Getting started with Tezos: first steps

October 20, 2017
easy cryptocurrency tezos michelson blockchain smart contracts

July 30th 2018: Tezos betanet has now launched, and this article doesn’t reflect the current state of the project. You can still read through it, but the code examples won’t work as is, and will need various changes. Up to date documentation for the betanet is available here. You can change the address to access docs for other branches like zeronet.

A word about different testnets: there is usually a zeronet running, which follows new developments closely and an alphanet which is more stable. The real network is currently called betanet (transactions persist to the main network). The alphanet is currently obsolete.


What’s Tezos?

There’s been a surge of interest in Bitcoin, as its price rose dramatically over the last few months, and cryptocurrencies in general. Besides Bitcoin, the most significant cryptocurrency in terms of market cap is Ethereum, loosely followed by Litecoin, Ripple and Bitcoin Cash (a recent fork of Bitcoin). Ethereum is interesting, because it also offers smart contract capabilities – those can be used to build various services – a few ideas include transparent gambling or automated insurance providers. There have been some issues, however, with Ethereum smart contracts getting hacked, which leads to financial losses and makes potential users wary of blockchain technology as a whole. Ethereum smart contracts are usually written in a language called Solidity, which looks similar to Javascript and will feel familiar to many people on one hand, but on the other hand is riddled with bad design decisions and subtle gotchas that increase the likelihood of mistakes.

Some of these concerns have been addressed by Tezos – a new cryptocurrency that’s been publicized recently on account of a very successful fundraiser this July. Tezos is written in the functional language OCaml, which has a robust type system, making it easier to debug and maintain. Their smart contract language (called Michelson), is statically typed and designed with security in mind, to help avoid common errors that could be used to attack a contract. The language should lend itself to formal verification, which can be used to prove e.g. that a contract only sends out at most the same amount of money it receives (which helps against hackers attempting to steal money contained in a contract) or other properties of interest.
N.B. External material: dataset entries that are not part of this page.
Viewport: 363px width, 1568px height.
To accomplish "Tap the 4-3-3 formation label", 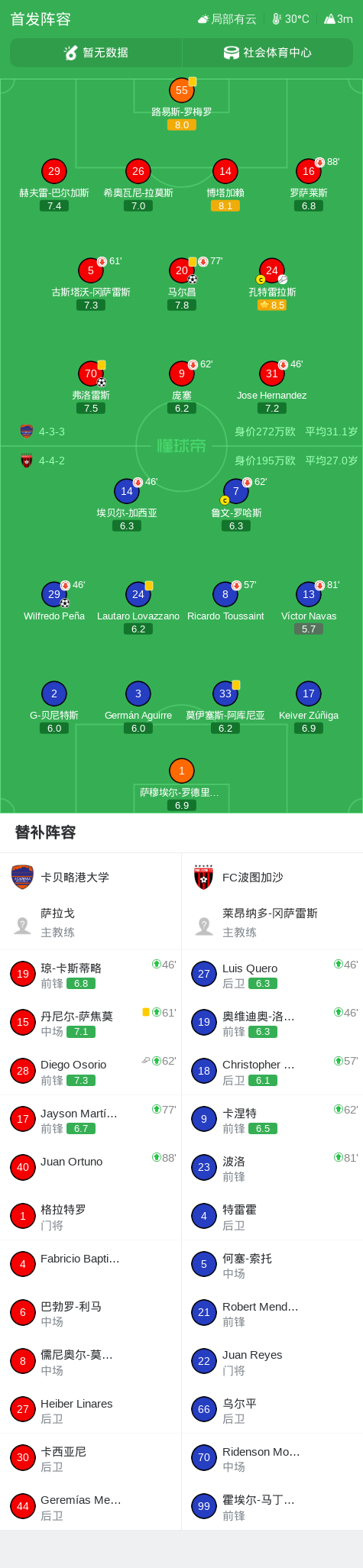I will point(52,432).
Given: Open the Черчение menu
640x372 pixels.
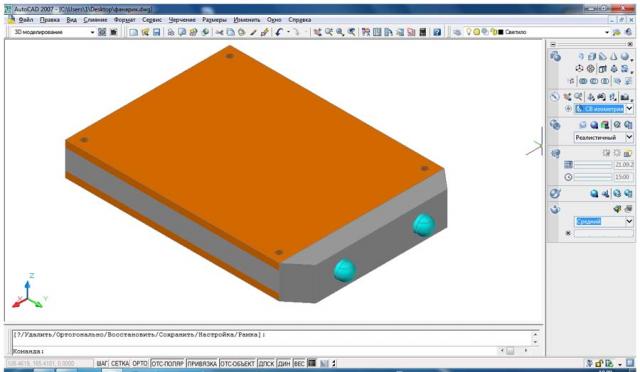Looking at the screenshot, I should coord(182,20).
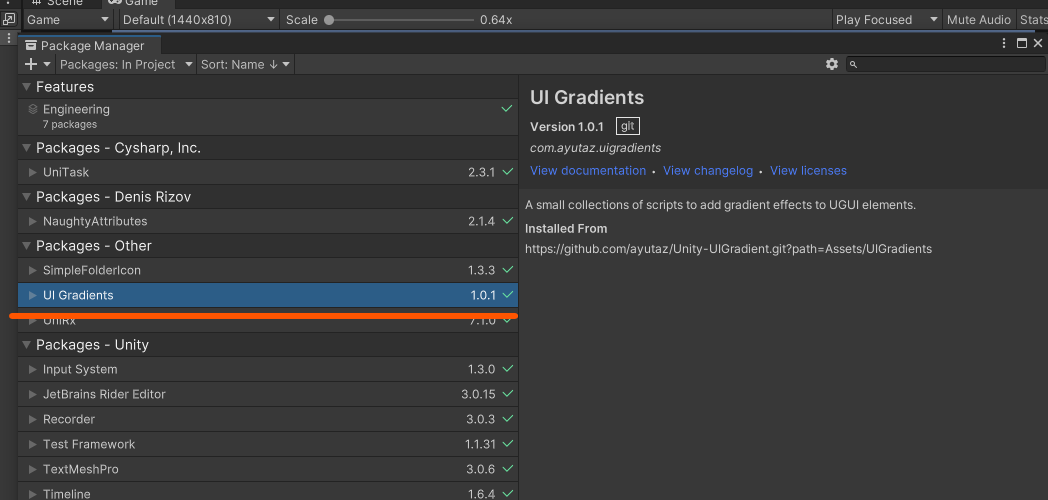1048x500 pixels.
Task: Open the View changelog link
Action: 708,170
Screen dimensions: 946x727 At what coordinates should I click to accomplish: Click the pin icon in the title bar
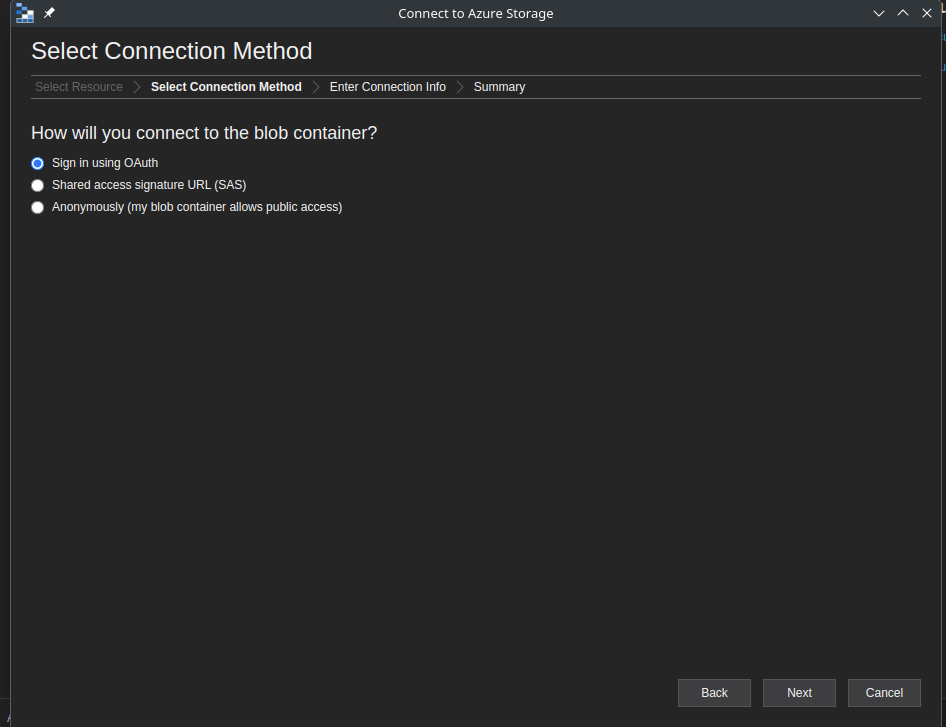tap(49, 13)
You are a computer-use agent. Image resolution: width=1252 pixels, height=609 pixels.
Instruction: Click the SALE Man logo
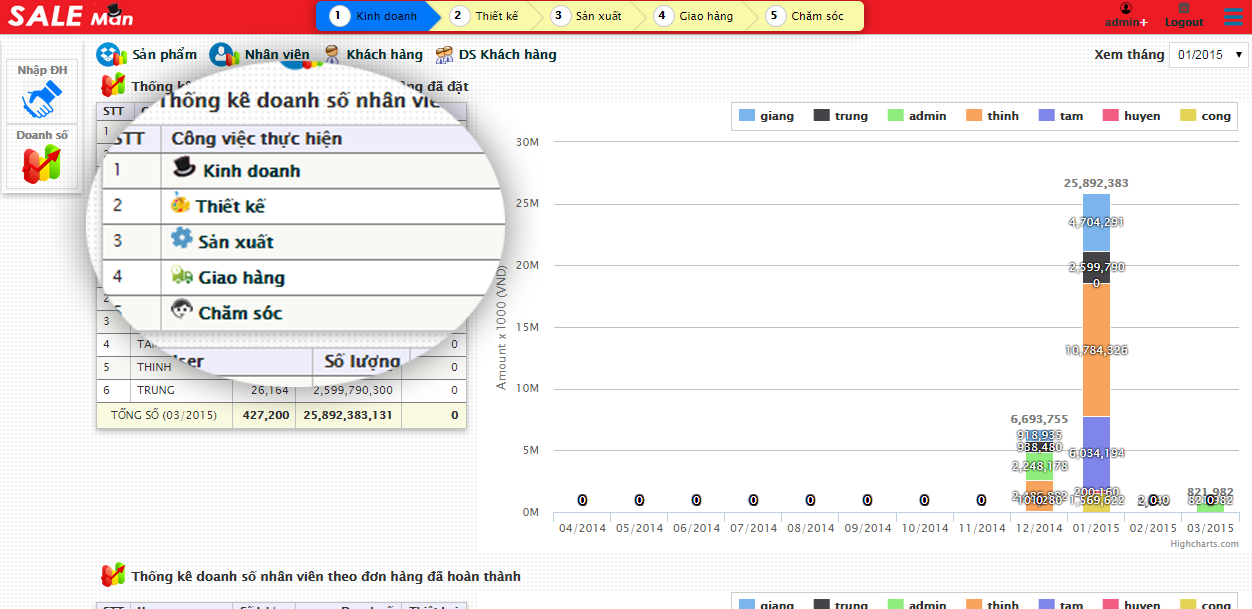[x=70, y=16]
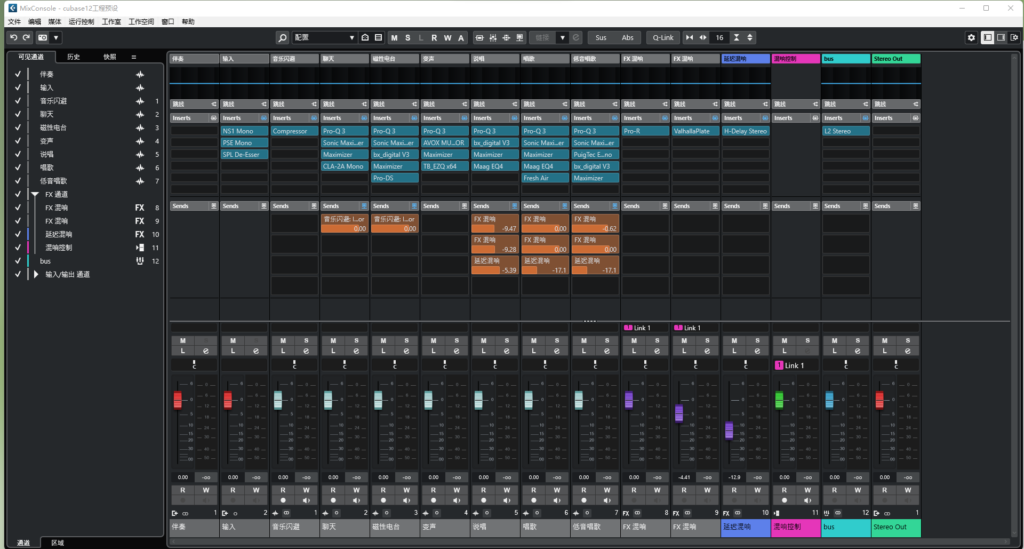Viewport: 1024px width, 549px height.
Task: Toggle global Write automation W in toolbar
Action: coord(447,37)
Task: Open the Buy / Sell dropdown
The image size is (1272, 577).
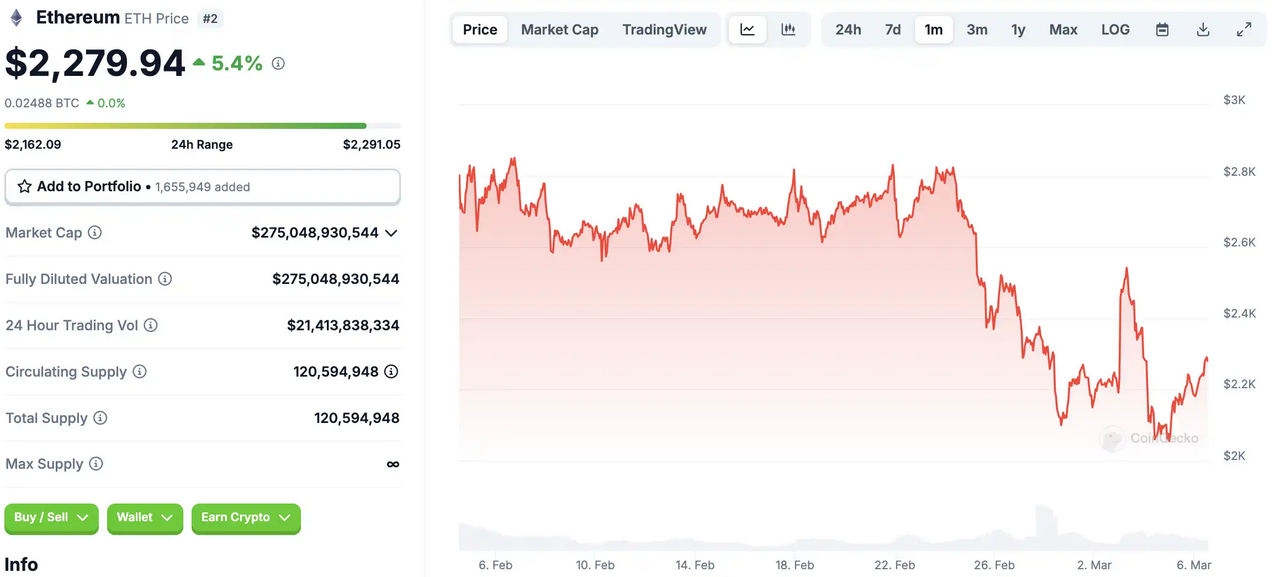Action: [51, 518]
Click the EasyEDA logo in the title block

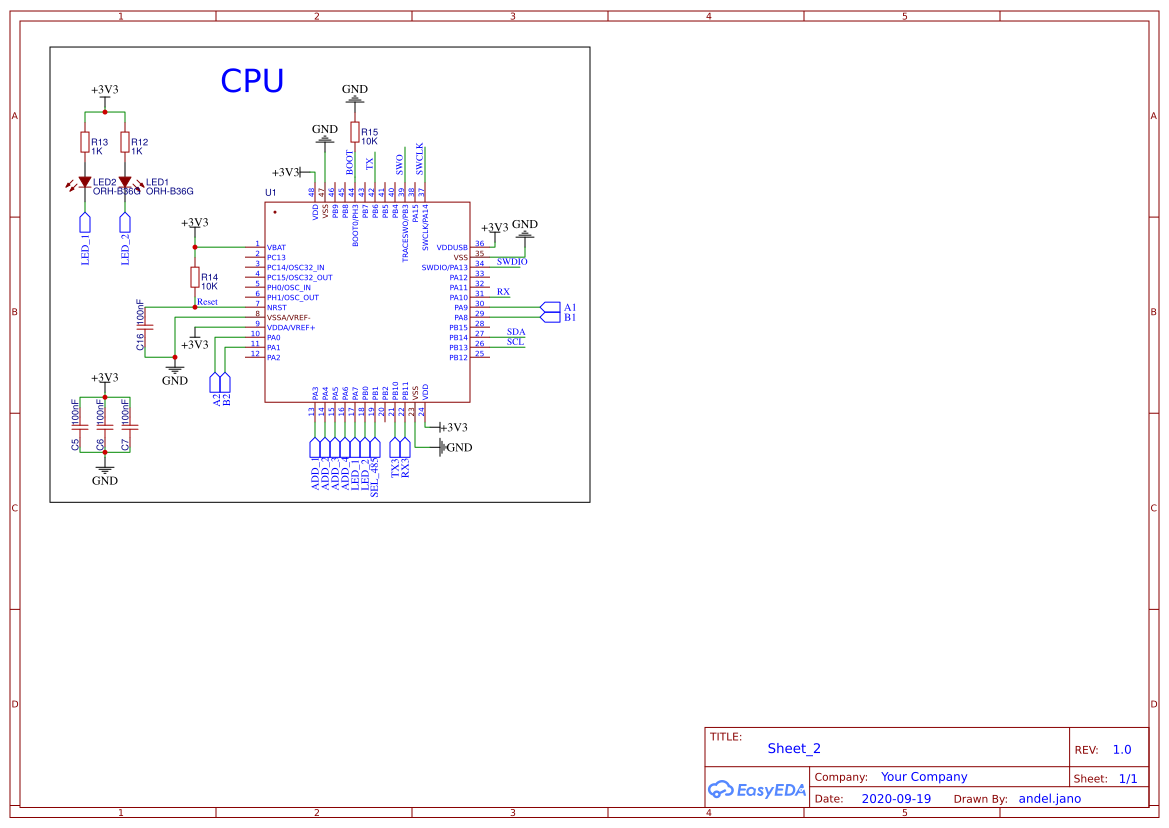(757, 790)

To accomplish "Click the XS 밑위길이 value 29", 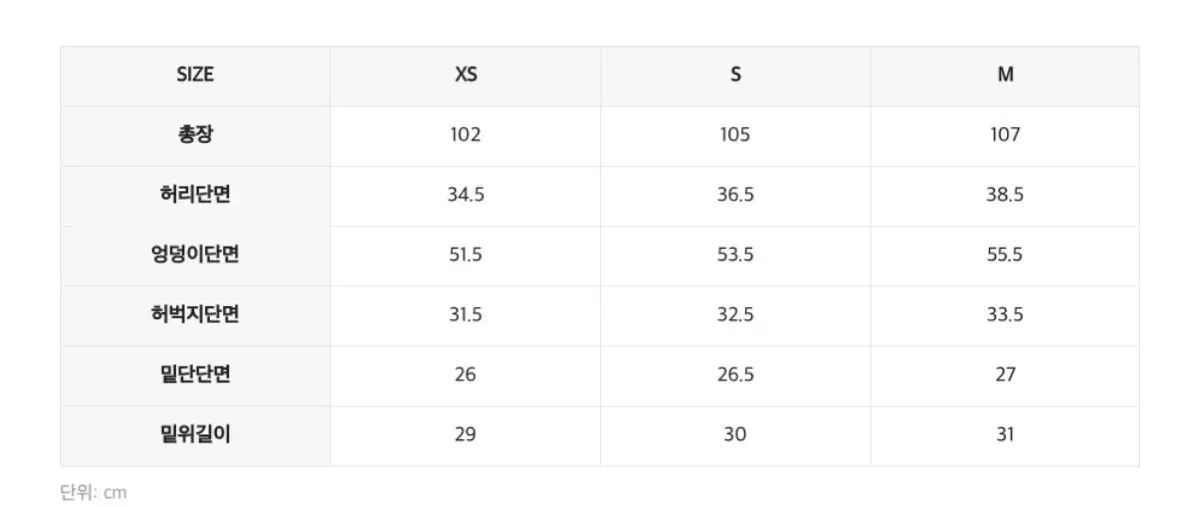I will (465, 435).
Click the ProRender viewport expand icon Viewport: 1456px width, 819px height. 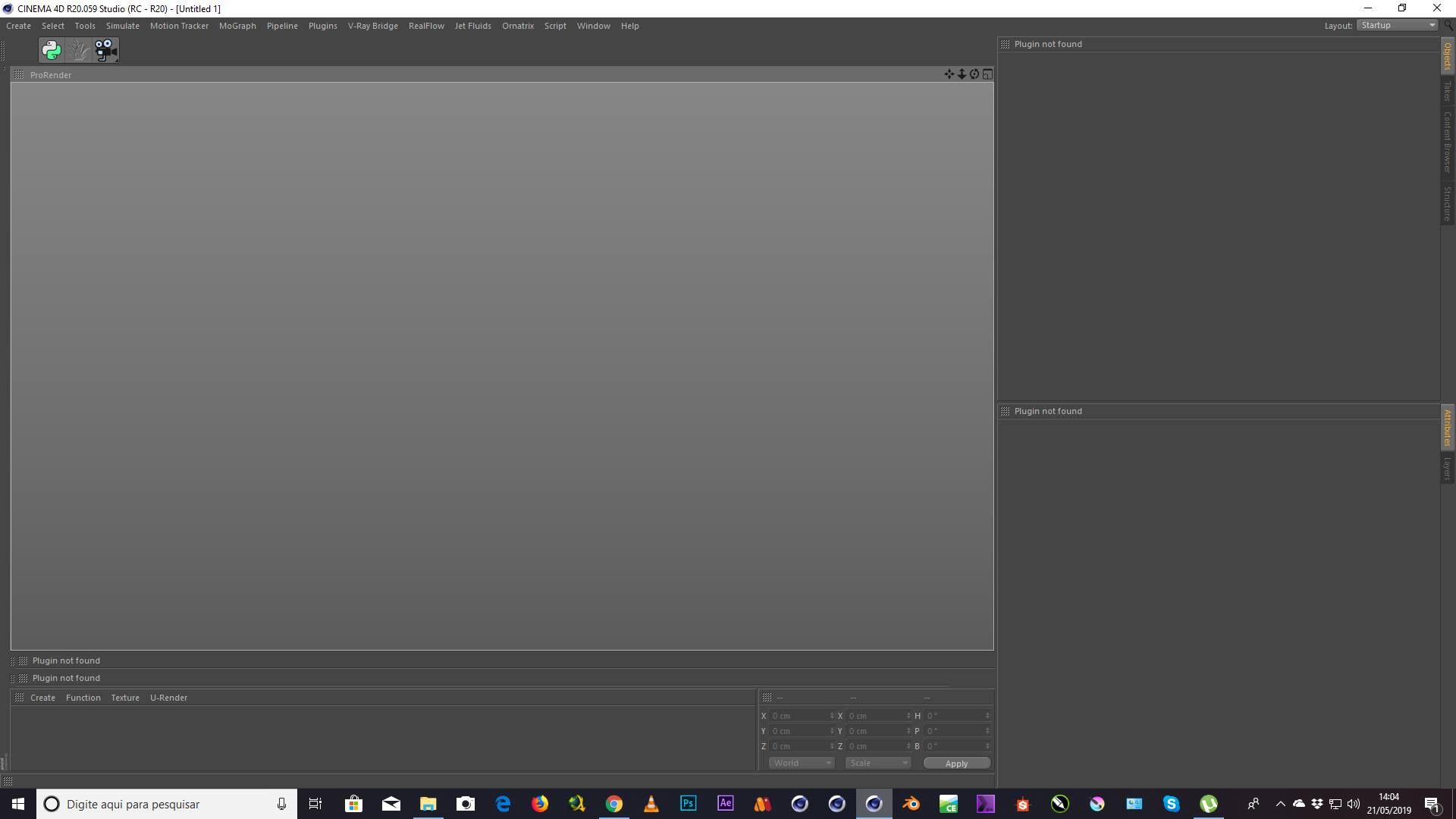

In this article, we will cover setting up a Tezos alphanet node and writing basic contracts in Michelson, look at various resources to help us learn Michelson, typecheck the contracts we write and finally run them.


Setting up a node

As of April 2018, the zeronet should be used instead of the alphanet, as it has many improvements. Note that the zeronet is changing quite often, but there should be an updated stable testnet available in a few weeks.

There are a few ways to get an alphanet node up and running, but the easiest one is to use the provided docker image. For this we will need to have a recent version of docker installed. If your repository has an outdated version, add the docker official repo and install it from there. Instructions are available here.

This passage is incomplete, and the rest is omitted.